**TASK GOAL**
Include only the line with "Task: Click the Move hand icon" and the lines after it, each reproduced exactly as it stands in the entries below.
══ SOURCE MATERIAL ══
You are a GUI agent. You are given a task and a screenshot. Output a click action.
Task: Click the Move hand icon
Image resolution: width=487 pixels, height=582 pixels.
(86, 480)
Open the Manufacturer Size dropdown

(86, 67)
═══
**EXERCISE SOLUTION**
Task: Click the Move hand icon
Image resolution: width=487 pixels, height=582 pixels.
(86, 480)
Open the Manufacturer Size dropdown

(86, 67)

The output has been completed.